Em julho de 2021, o Ministério Público de São Paulo denunciou 12 policiais militares que participaram da operação por homicídio com dolo eventual – quando se assume o risco de matar. Além da condenação, o MP requer a fixação de valor mínimo para reparação dos danos materiais e morais causados pelas infrações. A Justiça de São Paulo aceitou a denúncia do MP no mesmo mês e tornou réus os 12 PMs. Um 13º agente também foi denunciado por expor pessoas a perigo mediante o uso de bombas e morteiro. A audiência de instrução do processo, inicial, está marcada para 25 de julho de 2023. 

A avaliação das famílias é que o processo “anda a passos de tartaruga”. Ao todo, eram 38 policiais envolvidos na operação, conforme apontou a própria Secretaria de Segurança Pública na época do crime. A corporação, porém, acabou afastando 31 agentes. Eles são investigados até hoje pela participação no massacre. Mas, em junho, a Polícia Civil indiciou apenas nove PMs por homicídio culposo, quando não há intenção de matar. O parecer do delegado Manoel Fernandes Soares, que conduz o inquérito, é amplamente questionado pelos familiares e defensores públicos. 

A busca pela verdade 

O Centro de Antropologia e Arqueologia Forense, da Universidade Federal de São Paulo (Caaf/Unifesp), identificou, por exemplo, que os nove jovens já chegaram mortos ao hospital. Antes, esperaram 34 minutos até que fossem resgatados. A conclusão faz parte do filme Paraisópolis: 3 atos, 9 vidas divulgado há um ano. O material também prova que os policiais militares mentiram sobre um suposto pedido de socorro das vítimas quando já estavam desfalecidas no chão e ao dizer que eles foram cercados, o que impediu os primeiros socorros. 

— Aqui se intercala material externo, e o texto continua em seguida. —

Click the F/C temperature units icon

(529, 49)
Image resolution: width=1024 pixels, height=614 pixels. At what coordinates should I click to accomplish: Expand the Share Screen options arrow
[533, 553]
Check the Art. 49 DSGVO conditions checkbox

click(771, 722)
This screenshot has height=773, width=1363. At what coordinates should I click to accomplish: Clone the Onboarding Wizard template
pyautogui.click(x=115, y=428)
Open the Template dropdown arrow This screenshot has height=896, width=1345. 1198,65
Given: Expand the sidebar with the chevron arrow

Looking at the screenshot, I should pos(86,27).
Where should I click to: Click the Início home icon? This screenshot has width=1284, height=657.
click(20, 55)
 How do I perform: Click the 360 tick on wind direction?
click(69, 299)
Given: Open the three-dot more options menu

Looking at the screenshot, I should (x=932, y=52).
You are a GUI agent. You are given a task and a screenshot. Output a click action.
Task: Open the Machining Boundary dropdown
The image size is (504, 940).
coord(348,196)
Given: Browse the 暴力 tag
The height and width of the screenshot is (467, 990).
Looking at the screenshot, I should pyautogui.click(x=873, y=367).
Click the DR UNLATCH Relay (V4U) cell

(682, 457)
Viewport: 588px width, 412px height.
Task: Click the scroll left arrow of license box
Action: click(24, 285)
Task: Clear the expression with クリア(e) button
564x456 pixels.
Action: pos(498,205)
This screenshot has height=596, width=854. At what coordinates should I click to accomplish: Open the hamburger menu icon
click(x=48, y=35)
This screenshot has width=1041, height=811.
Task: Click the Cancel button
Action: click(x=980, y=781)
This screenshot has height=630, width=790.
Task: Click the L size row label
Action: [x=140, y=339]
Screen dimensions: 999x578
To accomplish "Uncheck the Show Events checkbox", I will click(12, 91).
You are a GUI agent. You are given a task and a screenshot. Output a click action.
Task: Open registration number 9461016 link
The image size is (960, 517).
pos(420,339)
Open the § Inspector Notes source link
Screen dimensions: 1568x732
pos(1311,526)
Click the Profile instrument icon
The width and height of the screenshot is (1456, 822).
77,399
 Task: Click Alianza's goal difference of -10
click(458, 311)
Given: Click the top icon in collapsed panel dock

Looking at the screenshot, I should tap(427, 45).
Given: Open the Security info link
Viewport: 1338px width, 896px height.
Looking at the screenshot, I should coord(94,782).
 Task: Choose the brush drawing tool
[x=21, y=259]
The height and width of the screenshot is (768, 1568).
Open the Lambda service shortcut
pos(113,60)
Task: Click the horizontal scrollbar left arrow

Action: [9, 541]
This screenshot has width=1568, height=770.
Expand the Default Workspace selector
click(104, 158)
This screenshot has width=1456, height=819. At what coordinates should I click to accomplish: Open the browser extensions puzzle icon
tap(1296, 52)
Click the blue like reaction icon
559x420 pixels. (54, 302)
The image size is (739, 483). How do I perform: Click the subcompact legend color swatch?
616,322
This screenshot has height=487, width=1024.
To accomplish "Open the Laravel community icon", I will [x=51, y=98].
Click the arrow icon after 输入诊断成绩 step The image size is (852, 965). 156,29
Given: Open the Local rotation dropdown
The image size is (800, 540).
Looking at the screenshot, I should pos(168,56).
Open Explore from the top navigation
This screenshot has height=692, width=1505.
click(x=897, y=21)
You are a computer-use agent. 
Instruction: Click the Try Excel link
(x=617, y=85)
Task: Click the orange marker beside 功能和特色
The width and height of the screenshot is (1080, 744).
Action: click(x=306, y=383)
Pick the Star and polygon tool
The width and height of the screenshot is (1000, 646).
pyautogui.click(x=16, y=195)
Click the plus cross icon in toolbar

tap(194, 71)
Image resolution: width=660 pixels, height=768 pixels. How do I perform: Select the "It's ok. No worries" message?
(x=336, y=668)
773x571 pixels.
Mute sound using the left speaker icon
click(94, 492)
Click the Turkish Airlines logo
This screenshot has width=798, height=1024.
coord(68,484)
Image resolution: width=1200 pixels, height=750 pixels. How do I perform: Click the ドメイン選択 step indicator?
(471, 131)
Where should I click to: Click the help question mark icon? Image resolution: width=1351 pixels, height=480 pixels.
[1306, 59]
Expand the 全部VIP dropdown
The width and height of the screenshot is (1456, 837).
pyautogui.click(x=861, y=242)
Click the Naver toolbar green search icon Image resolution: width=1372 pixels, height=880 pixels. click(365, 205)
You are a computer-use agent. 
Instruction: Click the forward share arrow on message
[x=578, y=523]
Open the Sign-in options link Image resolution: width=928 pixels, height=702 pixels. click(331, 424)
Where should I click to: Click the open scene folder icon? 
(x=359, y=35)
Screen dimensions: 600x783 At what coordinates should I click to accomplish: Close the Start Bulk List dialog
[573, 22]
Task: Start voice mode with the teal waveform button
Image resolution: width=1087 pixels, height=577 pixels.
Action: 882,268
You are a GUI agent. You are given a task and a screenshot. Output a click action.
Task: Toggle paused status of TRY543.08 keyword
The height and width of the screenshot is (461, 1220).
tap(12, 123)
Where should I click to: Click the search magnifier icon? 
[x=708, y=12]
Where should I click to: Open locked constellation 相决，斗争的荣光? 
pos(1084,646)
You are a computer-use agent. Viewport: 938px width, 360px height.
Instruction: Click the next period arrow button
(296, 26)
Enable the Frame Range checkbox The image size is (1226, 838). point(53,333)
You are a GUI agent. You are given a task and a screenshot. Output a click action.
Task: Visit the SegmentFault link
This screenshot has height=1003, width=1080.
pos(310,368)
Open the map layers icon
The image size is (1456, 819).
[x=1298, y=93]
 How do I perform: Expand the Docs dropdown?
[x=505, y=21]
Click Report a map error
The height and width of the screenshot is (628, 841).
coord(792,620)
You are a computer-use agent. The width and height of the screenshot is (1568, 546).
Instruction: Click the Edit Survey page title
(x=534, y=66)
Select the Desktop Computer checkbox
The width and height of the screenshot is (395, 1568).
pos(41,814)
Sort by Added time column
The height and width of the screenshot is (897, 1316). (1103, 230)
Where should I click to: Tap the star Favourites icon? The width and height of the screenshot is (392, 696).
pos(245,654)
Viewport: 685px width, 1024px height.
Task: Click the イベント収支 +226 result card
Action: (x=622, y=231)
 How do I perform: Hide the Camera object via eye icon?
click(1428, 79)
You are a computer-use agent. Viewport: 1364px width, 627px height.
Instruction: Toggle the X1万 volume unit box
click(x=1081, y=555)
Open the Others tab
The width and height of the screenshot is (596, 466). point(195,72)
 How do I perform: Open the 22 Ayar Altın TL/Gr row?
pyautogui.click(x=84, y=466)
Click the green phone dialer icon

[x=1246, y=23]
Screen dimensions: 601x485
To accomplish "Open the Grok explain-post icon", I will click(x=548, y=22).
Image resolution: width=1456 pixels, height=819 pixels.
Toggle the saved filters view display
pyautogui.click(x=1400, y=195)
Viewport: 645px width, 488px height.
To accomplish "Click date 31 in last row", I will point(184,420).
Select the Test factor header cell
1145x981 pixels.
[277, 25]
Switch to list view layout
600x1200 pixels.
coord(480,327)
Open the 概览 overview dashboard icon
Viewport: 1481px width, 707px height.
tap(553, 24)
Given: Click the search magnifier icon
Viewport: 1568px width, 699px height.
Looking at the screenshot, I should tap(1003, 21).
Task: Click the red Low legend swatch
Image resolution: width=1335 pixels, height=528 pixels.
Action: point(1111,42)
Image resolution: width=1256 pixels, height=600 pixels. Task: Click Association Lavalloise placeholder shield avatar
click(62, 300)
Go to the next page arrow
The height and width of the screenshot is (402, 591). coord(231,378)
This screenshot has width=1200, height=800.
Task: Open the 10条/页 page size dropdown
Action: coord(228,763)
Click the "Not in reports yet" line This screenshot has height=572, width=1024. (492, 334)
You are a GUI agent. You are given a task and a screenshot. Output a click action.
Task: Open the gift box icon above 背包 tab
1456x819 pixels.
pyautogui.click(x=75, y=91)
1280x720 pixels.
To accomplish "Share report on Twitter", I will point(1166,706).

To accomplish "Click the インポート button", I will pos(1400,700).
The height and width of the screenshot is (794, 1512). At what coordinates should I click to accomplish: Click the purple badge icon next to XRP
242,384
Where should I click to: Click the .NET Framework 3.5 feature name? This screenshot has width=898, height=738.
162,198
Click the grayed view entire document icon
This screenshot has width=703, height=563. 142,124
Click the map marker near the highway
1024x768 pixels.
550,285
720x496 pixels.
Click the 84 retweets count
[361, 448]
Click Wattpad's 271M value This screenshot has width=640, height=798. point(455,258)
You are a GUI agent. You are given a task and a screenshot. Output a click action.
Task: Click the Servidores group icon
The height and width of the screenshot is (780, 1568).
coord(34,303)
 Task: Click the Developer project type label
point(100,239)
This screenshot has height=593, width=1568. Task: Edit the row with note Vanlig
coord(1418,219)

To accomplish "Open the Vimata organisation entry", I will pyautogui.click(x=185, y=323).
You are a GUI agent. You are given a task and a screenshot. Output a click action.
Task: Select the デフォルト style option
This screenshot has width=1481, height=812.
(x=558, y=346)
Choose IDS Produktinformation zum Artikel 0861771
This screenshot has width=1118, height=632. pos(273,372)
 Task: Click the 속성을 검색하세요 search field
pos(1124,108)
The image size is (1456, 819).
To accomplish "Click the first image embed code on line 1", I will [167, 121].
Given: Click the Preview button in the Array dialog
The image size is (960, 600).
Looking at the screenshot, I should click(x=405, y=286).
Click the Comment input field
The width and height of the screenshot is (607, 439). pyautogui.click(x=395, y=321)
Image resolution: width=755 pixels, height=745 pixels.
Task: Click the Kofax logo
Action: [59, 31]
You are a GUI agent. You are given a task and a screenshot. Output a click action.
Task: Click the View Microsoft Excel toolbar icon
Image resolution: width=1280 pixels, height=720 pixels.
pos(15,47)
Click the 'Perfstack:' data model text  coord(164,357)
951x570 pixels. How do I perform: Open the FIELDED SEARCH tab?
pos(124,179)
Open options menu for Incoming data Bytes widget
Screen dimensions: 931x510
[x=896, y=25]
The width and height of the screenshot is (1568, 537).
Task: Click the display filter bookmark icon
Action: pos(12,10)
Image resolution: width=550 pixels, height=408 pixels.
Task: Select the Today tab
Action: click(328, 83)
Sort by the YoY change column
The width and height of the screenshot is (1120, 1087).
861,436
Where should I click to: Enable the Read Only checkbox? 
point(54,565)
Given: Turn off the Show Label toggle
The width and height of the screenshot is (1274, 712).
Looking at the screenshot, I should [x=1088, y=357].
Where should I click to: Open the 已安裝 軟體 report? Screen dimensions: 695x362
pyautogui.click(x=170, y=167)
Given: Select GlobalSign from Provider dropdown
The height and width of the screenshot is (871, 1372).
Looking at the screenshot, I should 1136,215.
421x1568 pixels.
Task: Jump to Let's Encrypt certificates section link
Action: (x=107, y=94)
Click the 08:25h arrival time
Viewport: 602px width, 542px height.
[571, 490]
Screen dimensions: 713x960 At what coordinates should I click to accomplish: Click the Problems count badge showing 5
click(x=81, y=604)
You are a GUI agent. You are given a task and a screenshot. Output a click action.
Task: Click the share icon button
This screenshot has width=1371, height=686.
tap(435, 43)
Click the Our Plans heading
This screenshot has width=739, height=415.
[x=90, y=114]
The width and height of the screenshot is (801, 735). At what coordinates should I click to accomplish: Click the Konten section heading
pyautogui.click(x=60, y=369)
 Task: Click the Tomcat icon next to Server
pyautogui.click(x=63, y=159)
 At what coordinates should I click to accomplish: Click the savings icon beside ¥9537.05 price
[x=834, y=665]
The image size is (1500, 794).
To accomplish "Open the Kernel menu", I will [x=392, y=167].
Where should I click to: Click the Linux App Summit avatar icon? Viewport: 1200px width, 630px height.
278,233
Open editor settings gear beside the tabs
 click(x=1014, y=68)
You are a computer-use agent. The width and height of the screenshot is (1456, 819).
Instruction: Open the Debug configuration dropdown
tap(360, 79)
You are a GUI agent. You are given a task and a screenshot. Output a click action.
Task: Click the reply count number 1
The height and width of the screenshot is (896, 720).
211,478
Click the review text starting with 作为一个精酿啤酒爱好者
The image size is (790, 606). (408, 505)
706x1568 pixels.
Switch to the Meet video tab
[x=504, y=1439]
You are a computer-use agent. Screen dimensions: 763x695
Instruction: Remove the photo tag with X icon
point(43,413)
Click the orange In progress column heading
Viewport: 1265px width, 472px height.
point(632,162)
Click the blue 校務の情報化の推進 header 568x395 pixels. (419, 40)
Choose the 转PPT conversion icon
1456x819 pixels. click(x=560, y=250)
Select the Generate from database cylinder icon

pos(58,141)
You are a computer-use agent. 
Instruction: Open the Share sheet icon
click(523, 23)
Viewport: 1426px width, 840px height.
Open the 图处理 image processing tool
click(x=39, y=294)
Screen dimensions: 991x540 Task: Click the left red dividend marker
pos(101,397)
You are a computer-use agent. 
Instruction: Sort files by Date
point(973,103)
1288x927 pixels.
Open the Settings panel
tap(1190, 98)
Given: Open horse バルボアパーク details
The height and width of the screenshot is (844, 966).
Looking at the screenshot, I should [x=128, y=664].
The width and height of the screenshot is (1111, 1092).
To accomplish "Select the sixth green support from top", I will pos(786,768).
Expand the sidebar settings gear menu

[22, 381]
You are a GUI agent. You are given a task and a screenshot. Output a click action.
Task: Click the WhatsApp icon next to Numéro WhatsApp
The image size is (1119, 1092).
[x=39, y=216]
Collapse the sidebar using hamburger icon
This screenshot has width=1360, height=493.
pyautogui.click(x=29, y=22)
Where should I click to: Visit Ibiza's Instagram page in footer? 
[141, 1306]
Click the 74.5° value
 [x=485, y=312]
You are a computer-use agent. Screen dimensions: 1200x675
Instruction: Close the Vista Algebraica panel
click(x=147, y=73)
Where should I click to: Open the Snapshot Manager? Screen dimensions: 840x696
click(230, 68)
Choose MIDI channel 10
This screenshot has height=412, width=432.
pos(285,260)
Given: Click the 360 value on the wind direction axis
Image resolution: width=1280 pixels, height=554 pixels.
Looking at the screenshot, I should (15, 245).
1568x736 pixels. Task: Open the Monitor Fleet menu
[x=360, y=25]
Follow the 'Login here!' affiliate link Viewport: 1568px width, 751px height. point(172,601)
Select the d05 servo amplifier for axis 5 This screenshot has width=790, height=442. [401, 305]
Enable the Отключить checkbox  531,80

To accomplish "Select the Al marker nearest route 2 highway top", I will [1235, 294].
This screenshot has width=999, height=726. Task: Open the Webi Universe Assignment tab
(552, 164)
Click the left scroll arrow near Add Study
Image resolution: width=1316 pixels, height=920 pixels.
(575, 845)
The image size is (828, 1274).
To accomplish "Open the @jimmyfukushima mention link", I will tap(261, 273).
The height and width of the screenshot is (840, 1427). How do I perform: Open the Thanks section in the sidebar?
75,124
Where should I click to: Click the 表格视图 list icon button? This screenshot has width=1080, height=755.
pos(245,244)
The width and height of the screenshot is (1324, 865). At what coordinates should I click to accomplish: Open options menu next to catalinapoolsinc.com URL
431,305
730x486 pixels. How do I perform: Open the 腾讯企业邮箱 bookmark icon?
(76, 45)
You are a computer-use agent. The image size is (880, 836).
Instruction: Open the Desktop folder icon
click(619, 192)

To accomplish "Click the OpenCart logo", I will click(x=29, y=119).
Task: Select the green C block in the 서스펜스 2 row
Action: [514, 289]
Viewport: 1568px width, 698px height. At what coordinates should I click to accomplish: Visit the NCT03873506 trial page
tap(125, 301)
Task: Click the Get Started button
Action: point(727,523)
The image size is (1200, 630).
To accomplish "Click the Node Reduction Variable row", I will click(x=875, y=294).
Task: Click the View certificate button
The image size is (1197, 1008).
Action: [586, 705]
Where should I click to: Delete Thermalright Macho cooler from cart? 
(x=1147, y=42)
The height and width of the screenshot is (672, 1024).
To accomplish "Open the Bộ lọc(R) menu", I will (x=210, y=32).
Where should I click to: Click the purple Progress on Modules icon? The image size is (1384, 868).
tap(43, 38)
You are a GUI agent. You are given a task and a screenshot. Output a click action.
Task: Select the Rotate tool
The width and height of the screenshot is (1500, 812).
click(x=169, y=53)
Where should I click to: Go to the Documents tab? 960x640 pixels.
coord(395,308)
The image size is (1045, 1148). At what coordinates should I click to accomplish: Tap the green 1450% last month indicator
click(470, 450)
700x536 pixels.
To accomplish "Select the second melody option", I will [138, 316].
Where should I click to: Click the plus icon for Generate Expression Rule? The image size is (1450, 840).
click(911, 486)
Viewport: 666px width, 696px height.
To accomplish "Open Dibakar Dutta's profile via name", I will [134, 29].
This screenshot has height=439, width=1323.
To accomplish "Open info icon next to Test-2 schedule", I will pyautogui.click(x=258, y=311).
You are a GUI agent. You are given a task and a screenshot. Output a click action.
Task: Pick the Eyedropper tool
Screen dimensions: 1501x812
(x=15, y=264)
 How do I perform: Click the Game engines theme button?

Outros pontos analisados pelo Caaf também corroboram a investigação da Polícia Civil, de que os policiais militares encurralaram as pessoas, agredindo e lançando spray de pimenta e bomba de gás. Assim como os laudos dos corpos indicaram que oito das nove vítimas faleceram por asfixia por sufocação indireta.  “A polícia entrou, matou os meninos, tirou de lá, não falou pra ninguém, não alarmou”, resume a mãe de Denys. 

“Como 38 pessoas participam de uma operação, de um massacre, com nove mortos, e não são responsabilizadas? Se eu estivesse em alguma situação, um assalto, e a polícia me pegasse eu responderia por isso como cúmplice até provar o contrário. Esses outros continuam trabalhando na rua e matando os filhos dos outros. No dia 25 de julho vai acontecer uma audiência de instrução, onde os denunciados começarão a ser ouvidos, para depois o juiz decidir se vão a júri ou não. Tudo é muito cruel”, lamenta Maria Cristina. 

Atos

O ato desta quinta será seguido por missa na Catedral da Sé celebrada pelo padre Júlio Lancellotti, às 17h. Em meio à saudade e à luta por justiça que agora é parte da vida dos familiares, eles também organizam um ato para o próximo sábado (3) na zona sul, com uma caminhada de Paraisópolis até o Hospital Campo Limpo. O objetivo é fazer a “desconstrução do socorro”.